EXERCISE REQUIREMENTS: Return all lines of the records that contain the word "width".

GIVEN RECORDS:
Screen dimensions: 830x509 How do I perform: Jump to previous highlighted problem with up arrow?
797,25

* * *

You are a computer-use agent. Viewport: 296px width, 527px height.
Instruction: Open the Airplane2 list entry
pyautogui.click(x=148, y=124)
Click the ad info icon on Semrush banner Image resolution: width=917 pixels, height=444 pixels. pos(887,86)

COMPLETED EXERCISE:
You are a computer-use agent. Viewport: 296px width, 527px height.
Click the ad info icon on Semrush banner Image resolution: width=917 pixels, height=444 pixels. pos(887,86)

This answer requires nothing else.